Fighters flying over the Fallon Range Training Complex in 2015. (U.S. Navy photo)
The U.S. Navy has long argued that its Fallon Range Training Complex in Nevada needs more space to test aviation weapons that fly at higher altitudes and greater distances in order to counter evolving threats in modern warfare.
Taking steps to expand the range, the military has proposed taking ownership of 618,727 acres of public land and acquiring up to approximately 65,153 acres of private and state-owned land, an action that would more than triple the size of the training complex.
To ensure safety and allow for realistic training, the military proposal would restrict public access to much of the area, including areas used for grazing and hunting.
Several rural counties, including Churchill, Lander, Mineral, Pershing, and Nye, would be affected, and some rural residents fear the navy’s proposal does not do enough to mitigate the economic impact of the range expansion to rural communities.
“For crying out loud, the government owns 85 percent of Nevada already and they’re trying to get more,” said Rick Niedzwiecki, a board member for the Mineral County Economic Development Authority and a small business owner. “If you take away the possibility of future growth then we don’t have income down the road. It turns from ‘if-come’ into nothing. The Mineral economy is already depressed economically for business growth. We don’t want to stunt business growth anymore.”

■ Records supplied ■
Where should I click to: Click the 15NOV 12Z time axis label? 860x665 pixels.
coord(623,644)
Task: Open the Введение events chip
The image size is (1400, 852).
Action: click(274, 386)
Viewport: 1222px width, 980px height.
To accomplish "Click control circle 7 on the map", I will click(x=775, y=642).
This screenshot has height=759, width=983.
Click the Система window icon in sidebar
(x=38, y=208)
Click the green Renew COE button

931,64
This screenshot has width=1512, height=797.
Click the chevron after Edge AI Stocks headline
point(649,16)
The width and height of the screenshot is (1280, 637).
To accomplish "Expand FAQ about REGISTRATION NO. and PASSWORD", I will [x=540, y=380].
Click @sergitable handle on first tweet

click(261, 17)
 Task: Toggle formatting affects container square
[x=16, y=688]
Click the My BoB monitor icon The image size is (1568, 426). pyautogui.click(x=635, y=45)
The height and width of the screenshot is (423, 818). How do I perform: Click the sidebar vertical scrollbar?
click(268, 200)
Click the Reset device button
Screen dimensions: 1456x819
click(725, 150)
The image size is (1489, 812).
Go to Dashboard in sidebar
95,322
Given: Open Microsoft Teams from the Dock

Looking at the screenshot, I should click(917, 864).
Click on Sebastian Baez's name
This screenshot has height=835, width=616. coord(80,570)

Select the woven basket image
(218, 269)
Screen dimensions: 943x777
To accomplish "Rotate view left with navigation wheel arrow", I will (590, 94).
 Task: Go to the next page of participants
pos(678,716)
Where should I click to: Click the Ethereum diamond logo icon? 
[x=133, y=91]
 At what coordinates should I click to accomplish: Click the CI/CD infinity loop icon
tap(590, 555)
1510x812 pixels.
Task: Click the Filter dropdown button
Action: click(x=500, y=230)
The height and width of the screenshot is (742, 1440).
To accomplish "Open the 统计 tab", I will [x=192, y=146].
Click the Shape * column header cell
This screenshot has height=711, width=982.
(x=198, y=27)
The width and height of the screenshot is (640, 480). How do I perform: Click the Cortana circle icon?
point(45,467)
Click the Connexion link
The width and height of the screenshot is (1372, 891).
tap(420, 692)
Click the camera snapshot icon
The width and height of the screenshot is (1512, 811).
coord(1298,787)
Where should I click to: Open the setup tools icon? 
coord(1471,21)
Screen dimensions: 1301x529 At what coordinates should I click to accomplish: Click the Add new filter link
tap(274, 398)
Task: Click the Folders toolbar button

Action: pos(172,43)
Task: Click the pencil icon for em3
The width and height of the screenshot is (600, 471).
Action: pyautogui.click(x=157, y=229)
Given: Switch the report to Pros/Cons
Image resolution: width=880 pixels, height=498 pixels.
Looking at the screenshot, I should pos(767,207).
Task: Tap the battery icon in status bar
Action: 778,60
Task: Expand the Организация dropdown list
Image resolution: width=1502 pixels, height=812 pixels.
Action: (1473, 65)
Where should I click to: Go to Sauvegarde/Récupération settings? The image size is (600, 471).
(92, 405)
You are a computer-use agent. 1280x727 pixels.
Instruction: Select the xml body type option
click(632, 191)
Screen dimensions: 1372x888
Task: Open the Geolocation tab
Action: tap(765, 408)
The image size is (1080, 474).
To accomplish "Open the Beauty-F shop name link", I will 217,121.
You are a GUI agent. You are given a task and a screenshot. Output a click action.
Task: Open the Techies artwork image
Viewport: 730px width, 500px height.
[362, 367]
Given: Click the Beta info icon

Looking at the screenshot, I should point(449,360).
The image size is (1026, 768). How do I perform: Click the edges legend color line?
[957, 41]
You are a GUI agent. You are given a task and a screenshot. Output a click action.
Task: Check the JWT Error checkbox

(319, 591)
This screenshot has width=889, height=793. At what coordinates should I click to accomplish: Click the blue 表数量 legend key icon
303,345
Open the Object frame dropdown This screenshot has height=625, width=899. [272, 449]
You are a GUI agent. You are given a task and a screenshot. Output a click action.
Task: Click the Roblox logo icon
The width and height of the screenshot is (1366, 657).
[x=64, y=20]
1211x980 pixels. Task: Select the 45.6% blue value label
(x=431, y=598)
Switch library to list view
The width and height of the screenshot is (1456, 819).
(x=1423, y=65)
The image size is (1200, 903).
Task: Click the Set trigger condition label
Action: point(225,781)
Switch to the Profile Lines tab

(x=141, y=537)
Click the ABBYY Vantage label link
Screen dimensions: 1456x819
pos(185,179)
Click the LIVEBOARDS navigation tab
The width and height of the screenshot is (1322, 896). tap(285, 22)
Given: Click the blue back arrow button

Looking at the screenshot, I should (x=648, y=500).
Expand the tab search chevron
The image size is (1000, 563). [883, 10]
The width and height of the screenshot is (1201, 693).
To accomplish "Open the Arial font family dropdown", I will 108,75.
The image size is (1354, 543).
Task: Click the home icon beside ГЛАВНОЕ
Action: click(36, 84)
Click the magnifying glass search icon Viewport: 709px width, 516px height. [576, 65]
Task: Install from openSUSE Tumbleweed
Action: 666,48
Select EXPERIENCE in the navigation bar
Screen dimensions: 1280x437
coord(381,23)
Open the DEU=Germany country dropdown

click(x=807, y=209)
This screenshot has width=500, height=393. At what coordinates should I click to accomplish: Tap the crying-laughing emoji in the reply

■ Aim of the task ■
Can you carry on the article about the Navy's plan to expand the Fallon Range Training Complex, picking up after its final paragraph quoting Rick Niedzwiecki?

■ In response ■
The project Environmental Impact Statement (EIS) argues that the expansion is not anticipated to result in negative social consequences such as lifestyle disruptions, health risks, or cultural, community, or quality of life impacts. The EIS acknowledges, however, that the expansion “would to some extent reduce opportunities for certain economic activities closely associated with the region.”
Rural residents say they firmly believe the expansion will harm their communities and the effect of the expansion cannot be reduced to data analysis.
“I’ve been in several meetings where professors from UNR come out and give us all this data on our economy and the people in the know go ‘really where did they come up with this?’,” Niedzwiecki said. “I just feel that people in the government who are looking at this acquisition are looking at data as opposed to living people and their future plans.”
The Best in the Desert Racing Association holds an annual off-road vehicle race from Las Vegas to Reno that would traverse lands in Mineral County within the proposed expansion area. The race is billed as “the longest off-road race in the United States” and, while the race itself only lasts one day, preparation for the race, including marking the route, brings in between $714,000 and $2,142,000 in event spending, according to data from the Nevada Division of Tourism visitor survey.
Niedzwiecki said one of the main reasons he moved to Mineral County five years ago was because of the available space for recreation that supports his lodging business, Hawthorn Suites. But when he hears of changes like these he worries about his family’s way of life and the economic future of the county.
“If it deters growth out here it could deter my business,” Niedzwiecki said.
As a result of implementing the proposal, portions of active federal grazing permits surrounding the Fallon range, which ranches use to feed their livestock, would be permanently closed off.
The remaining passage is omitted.